When producing an executable or shared object, the linker allocates space in .bss to hold COMMON symbols. In GNU ld, COMMON symbols are placed after .bss and .bss.* input sections.

In a relocatable link, COMMON symbols remain COMMON.

Run-time behavior

When a.c and b.c are in the same component (main executable or shared object), with -fcommon, it's clear that the two x resolves to the same copy and the output is 1.

If b.c is compiled and linked into a different component, this works with the help of ELF symbol interposition. When linking the shared object, x is preemptible (default visibility non-local binding) and its access requires GOT indirection. When linking the executable, the linker exports x to the dynamic symbol table because it is used by an input shared object.

If you make x non-preemptible (e.g. vi -Bsymbolic) in b.so, b.so will get its own copy.

--no-define-common

In 2001-09, optionally postpone assignment of Common added this option to be used with -shared.

Here is my understanding: glibc around 2.1.3 used to have a ld.so bug that the ELF interposition might not work. Using --no-define-common with shared objects can make COMMON symbols undefined and circumvent the bug.

gold confuses --define-common with -d/FORCE_COMMON_ALLOCATION and implements --define-common with -d semantics. Its --no-define-common is incompatible with GNU ld.

-d, -dc, -dp

In a relocatable link, a COMMON symbol remains COMMON in the output. If -dc is specified, the linker will allocate space to COMMON symbols. -d and -dp are aliases for -dc.

The output has a regular STB_GLOBAL definition. Linking the relocatable output with another which defines x will lead to a duplicate definition error.

The options are obscure and might be used to work around some legacy programs. If the relocatable output is fed into the linker again, ignoring -dc should usually work as well. Only when the program inspects relocatable output by itself and does not recognize COMMON symbols, there may be a problem.

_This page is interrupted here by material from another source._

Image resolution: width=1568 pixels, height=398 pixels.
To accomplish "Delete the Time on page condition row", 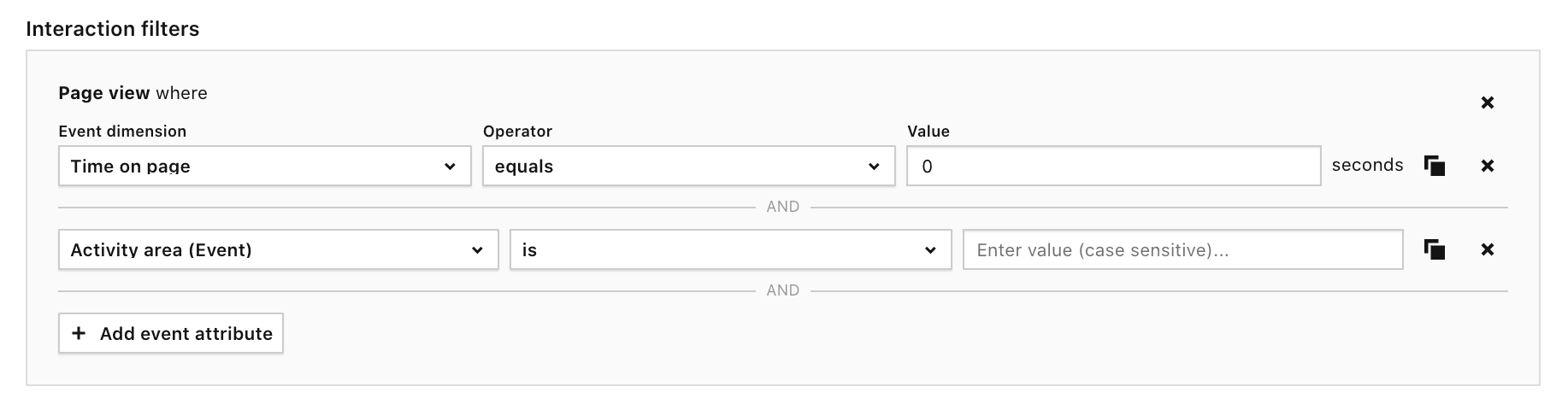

This implies that the program cannot process a relocatable object with COMMON symbols produced by the assembler.

For ld.lld, I removed -dp and ignored -d/-dc for 15.0.0: https://github.com/llvm/llvm-project/issues/53660.

--sort-common

By sorting COMMON symbols by decreasing alignment, some padding can be saved. However, I think this hardly ever has any size benefit. For example, musl specifies --sort-common by default. With -fcommon, I see a 24 byte decrease of .bss. The total size of .bss is 11344 bytes.

Actually, this can degrade performance if COMMON symbols in an object file have locality and --sort-common breaks the locality.

edata, end, and etext

For legacy reasons GNU ld's internal linker script has PROVIDE(edata = .); and similar symbol assignments for the other two symbols. In GNU ld, the definition precedence is: regular symbol assignment > relocatable object definition > PROVIDE symbol assignment.

If a relocatable object file defines end, it will take precedence over the internal linker script PROVIDE(end = .);. This makes sense because the global variable int end; is valid in C and C++.

Before ld.lld 15, int end; compiled with -fcommon is overridden by the linker definition. This will be fixed by D120389.

LLVM IR

In LLVM IR, a COMMON symbol has the "common" linkage. It is an interposable linkage and some optimizations are suppressed. For example:

• InstCombine assumes that the addresses of a common global i8 and an external global i32 may be the same.
• llvm.objectsize intrinsic does not know the size. This may lead to conservative assumptions for some _chk functions.